Hope all these responses give you some good alternatives.
User avatar
everettdavis
Platinum Member
Posts: 2163
Joined: Thu Jul 17, 2014 11:49 am
Location: Lubbock, TX

Re: Bad day for my book

Post by everettdavis »

I did not lose any images. Only the text

Everett
User avatar
algale
Platinum Member
Posts: 4841
Joined: Thu Nov 04, 2010 8:13 am

Re: Bad day for my book

Post by algale »

"Only" the text? :eek:
Gale's Law: The bigger the woodworking project, the less the mistakes show in any photo taken far enough away to show the entire project!

User avatar
dusty
Platinum Member
Posts: 21530
Joined: Wed Nov 22, 2006 6:52 am
Location: Tucson (Wildcat Country), Arizona

Re: Bad day for my book

Post by dusty »

Everett, are you certain that you don't have backup copies in the background. Example, in Word, if you open the document list and drill down to the end of the list you will find an option to "recover documents".
"Making Sawdust Safely"
Dusty
Sent from my Dell XPS using Firefox.
User avatar
algale
Platinum Member
Posts: 4841
Joined: Thu Nov 04, 2010 8:13 am

Re: Bad day for my book

Post by algale »

Sometimes even a broken drive can have files lifted off of it from someone with the right hardware/software.
Gale's Law: The bigger the woodworking project, the less the mistakes show in any photo taken far enough away to show the entire project!

User avatar
JPG
Platinum Member
Posts: 35598
Joined: Wed Dec 10, 2008 7:42 pm
Location: Lexington, Ky (TAMECAT territory)

Re: Bad day for my book

Post by JPG »

dusty wrote:Everett, are you certain that you don't have backup copies in the background. Example, in Word, if you open the document list and drill down to the end of the list you will find an option to "recover documents".
How does a crashed drive become readable at all? How do programs(word) get loaded either?
╔═══╗
╟JPG ╢
╚═══╝

Goldie(Bought New SN 377425)/4" jointer/6" beltsander/12" planer/stripsander/bandsaw/powerstation /Scroll saw/Jig saw /Craftsman 10" ras/Craftsman 6" thicknessplaner/ Dayton10"tablesaw(restoredfromneighborstrashpile)/ Mark VII restoration in 'progress'/ 10
E[/size](SN E3779) restoration in progress, a 510 on the back burner and a growing pile of items to be eventually returned to useful life. - aka Red Grange
User avatar
everettdavis
Platinum Member
Posts: 2163
Joined: Thu Jul 17, 2014 11:49 am
Location: Lubbock, TX

Re: Bad day for my book

Post by everettdavis »

JPG wrote:
dusty wrote:Everett, are you certain that you don't have backup copies in the background. Example, in Word, if you open the document list and drill down to the end of the list you will find an option to "recover documents".
How does a crashed drive become readable at all? How do programs(word) get loaded either?
The hard drive that crashed was external to the computer and attached as network storage. The only thing it contained was the text of my book.
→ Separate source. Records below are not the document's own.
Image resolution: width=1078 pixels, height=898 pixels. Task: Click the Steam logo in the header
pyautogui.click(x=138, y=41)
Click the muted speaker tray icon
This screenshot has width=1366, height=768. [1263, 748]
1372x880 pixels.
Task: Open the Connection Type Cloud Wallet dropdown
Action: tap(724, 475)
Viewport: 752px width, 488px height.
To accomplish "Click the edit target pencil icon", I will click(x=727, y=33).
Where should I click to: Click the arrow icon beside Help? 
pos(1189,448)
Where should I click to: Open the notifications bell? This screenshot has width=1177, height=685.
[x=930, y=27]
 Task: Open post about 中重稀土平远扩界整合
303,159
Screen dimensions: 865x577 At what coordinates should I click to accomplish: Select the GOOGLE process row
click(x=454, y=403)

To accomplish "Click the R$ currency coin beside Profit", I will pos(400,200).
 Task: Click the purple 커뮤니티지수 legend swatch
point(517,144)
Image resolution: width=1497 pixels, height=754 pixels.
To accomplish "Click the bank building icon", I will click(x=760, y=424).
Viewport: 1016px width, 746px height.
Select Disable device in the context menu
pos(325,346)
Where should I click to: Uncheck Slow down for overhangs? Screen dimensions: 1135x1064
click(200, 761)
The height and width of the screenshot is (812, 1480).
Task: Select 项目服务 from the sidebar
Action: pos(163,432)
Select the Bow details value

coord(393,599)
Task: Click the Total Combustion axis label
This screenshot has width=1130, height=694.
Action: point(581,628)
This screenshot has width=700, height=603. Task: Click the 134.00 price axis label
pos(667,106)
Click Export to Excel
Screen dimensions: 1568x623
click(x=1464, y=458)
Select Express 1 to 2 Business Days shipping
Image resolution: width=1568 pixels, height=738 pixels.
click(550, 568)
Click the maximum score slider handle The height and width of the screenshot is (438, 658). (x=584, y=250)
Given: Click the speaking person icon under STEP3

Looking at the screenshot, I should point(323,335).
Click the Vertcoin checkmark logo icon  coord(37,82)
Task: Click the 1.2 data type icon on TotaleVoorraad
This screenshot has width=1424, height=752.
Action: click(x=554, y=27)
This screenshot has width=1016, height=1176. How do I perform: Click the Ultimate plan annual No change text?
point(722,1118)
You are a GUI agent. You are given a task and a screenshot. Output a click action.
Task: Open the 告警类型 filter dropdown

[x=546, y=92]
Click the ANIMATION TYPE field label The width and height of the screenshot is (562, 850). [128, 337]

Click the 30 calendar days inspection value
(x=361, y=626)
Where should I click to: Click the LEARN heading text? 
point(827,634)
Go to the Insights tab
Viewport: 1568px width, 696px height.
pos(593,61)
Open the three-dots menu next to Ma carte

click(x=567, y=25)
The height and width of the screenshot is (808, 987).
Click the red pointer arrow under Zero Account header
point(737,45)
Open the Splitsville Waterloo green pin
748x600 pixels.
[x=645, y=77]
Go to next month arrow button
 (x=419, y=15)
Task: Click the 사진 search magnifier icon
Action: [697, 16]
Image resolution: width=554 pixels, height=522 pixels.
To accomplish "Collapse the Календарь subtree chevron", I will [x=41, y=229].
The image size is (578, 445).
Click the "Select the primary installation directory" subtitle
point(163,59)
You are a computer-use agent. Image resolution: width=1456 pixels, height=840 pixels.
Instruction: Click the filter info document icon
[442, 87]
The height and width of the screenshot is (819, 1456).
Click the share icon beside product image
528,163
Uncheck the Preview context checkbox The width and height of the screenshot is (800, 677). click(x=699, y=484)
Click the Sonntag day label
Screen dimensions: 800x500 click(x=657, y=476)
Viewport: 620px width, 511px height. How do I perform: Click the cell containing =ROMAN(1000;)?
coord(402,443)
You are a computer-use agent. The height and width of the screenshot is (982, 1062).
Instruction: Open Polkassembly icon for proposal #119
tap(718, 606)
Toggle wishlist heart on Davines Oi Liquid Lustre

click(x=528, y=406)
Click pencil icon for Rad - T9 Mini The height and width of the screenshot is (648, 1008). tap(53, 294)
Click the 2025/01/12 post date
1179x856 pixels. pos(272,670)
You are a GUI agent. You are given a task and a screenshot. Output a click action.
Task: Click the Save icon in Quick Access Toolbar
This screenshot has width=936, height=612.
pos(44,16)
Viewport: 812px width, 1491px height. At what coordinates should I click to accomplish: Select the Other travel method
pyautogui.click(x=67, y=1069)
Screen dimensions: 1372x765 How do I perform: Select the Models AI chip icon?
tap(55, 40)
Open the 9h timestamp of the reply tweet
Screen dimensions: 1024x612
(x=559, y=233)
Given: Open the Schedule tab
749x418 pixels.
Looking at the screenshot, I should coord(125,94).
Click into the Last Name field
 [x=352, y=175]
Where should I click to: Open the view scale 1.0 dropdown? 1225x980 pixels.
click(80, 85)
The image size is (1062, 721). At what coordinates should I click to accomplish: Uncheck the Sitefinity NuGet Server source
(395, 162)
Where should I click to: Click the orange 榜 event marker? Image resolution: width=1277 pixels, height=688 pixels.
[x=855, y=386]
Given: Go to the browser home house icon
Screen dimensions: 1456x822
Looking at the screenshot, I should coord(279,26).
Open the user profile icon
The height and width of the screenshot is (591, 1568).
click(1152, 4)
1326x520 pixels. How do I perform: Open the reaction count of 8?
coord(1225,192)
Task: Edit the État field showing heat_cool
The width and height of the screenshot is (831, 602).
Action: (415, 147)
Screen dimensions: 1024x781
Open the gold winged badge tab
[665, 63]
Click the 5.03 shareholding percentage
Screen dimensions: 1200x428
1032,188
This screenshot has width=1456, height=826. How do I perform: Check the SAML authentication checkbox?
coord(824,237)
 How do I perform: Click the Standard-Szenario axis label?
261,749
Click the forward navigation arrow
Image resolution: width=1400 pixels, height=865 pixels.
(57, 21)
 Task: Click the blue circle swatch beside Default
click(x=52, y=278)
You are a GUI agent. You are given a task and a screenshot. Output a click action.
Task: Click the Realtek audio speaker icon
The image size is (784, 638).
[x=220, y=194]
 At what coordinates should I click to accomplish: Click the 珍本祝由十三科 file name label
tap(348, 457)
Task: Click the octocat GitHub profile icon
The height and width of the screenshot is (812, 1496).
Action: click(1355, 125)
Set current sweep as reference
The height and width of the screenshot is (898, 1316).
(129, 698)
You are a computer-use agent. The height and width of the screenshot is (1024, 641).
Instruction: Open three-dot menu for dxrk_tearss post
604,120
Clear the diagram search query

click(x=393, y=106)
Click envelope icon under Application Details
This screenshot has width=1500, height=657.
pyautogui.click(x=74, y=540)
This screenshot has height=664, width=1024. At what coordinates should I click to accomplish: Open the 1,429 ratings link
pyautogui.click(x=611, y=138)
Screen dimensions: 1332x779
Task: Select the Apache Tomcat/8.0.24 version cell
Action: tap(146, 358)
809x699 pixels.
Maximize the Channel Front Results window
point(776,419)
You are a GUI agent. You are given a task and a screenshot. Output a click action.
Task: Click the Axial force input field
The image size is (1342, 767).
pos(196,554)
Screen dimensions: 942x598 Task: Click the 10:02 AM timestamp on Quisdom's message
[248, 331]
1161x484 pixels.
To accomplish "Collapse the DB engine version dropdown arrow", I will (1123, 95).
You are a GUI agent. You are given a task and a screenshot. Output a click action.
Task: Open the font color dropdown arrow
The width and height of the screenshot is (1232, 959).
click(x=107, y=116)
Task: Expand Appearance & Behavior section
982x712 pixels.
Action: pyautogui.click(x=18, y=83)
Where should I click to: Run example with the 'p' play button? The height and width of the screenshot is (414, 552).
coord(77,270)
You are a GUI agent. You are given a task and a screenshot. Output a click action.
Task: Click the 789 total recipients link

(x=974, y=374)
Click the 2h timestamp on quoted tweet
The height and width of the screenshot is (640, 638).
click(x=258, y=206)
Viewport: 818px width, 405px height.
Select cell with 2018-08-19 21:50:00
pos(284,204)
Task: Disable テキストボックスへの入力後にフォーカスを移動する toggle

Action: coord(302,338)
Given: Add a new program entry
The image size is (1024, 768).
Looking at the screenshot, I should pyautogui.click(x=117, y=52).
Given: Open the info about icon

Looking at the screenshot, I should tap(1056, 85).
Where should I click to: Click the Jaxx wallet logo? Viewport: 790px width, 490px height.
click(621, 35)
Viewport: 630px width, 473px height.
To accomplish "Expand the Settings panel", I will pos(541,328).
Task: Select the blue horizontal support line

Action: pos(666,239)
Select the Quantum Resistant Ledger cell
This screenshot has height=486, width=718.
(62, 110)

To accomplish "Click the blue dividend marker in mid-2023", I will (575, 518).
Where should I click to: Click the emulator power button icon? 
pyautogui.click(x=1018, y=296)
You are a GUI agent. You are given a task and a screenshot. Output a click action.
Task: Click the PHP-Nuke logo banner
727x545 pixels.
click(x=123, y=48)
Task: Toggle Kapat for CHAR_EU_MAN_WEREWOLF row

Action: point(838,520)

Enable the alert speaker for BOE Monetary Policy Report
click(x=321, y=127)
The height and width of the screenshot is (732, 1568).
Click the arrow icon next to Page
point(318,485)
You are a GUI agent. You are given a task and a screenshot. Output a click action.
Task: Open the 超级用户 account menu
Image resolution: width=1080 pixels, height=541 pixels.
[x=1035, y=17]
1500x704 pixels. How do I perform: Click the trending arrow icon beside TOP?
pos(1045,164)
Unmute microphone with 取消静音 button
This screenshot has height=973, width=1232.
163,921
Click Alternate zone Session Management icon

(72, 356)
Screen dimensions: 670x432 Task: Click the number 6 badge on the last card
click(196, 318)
It is possible (at great expense) to have a new disc drive and the old disc drive disassembled in a computer clean room and parts that failed replaced IF there was no internal physical damage to the drive platters to areas in which recovered data exists. Normally that would be a motor. In my case rattling indicates physical damage exists.

The read write heads in the vacuum sealed drives fly so close to the platters a particle of smoke would appear like a boulder. In essence if it were a car engine, the crankshaft broke in half and shredded the rest. Non recoverable.